変わらず揺れは収まらない。だけど、焦りまくっていたシリウスの表情に少し余裕が生まれる。
御門「転換……できているわ。全部は無理だけど」
シリウス「大丈夫、お陰で負担は半減した。これなら上に逸らせる!」
希望が見えてきた。大地震を伴う衝撃波を宇宙に逸らす目処が立ったみたいだ。
頼む……! シリウス、日下部、御門さん。
僕らの地球を救ってくれ!
シリウス「タイミングを合わせよう。せーので上に逸らすんだ」
御門「いつでも良いわ!」
両手を広げたシリウスと、白く光る錫杖を突き出している御門さん。
シリウス・御門「「せーのっ…!」」
2人で一緒にかけ声を上げてから、彼らは動き出す。
シリウス「おおおぉぉぉぉぉ!!」
御門「あああぁぁぁぁ!!」
両手の平を上に向け頭の上まで持ち上げるシリウスと、地面に着けていた錫杖を両手でしっかりと握り、真上に振り上げる御門さん。
ドオオオオオォォォォォォン!!
さっきと同じような爆音が聞こえた瞬間、揺れは徐々に収まっていった。
相当な負荷がかかっていたのか、絶叫しながら衝撃波を逸らした2人はバランスを崩し、背中を地面に打ちつける。

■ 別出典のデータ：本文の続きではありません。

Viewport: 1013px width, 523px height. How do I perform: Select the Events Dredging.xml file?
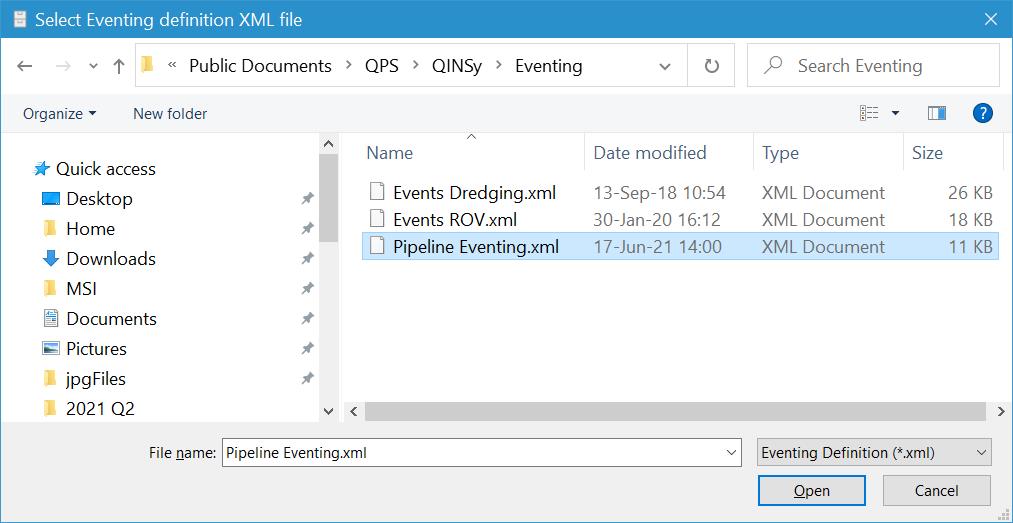coord(474,192)
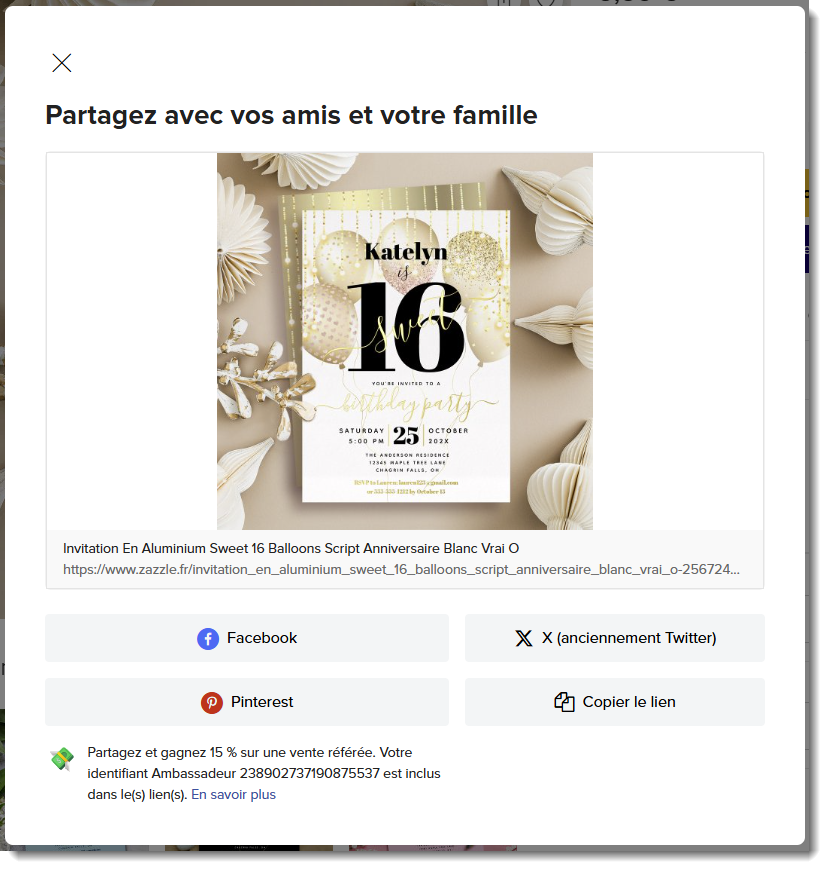Click the X (Twitter) logo icon
The image size is (828, 870).
pos(523,638)
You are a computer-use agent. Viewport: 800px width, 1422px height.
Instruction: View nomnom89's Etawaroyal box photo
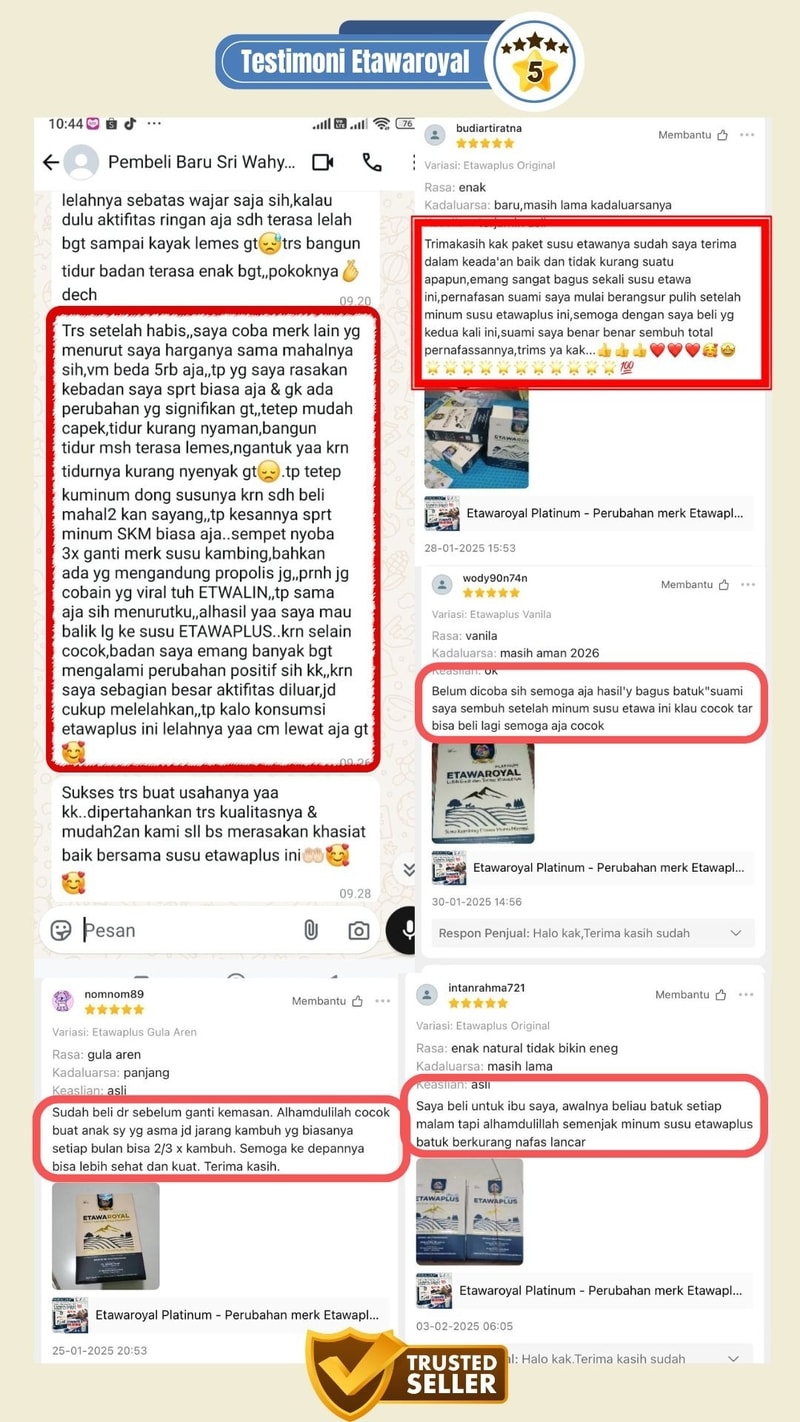(x=106, y=1236)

大きな揺れは小さくなっていき、僕らも立ち上がれるようになった。
2人とも気を失ったのか、仰向けに倒れたままで、起き上がることはなかった。
ーー
日下部雅に乗り移っていたシリウスと謎の術を使う御門伊織が命懸けで逸らしたのは、地球を粉砕する威力を有する衝撃波。
それが向かった方向にはちょうど月があり、地球の代わりに跡形もなく砕け散ったのだ。
衛星である月を失った地球には、様々な変化がもたらされると考えられている。
月が消滅したことに政府が気づき、地球に起こり得る問題を懸念するのは少し後の話だった。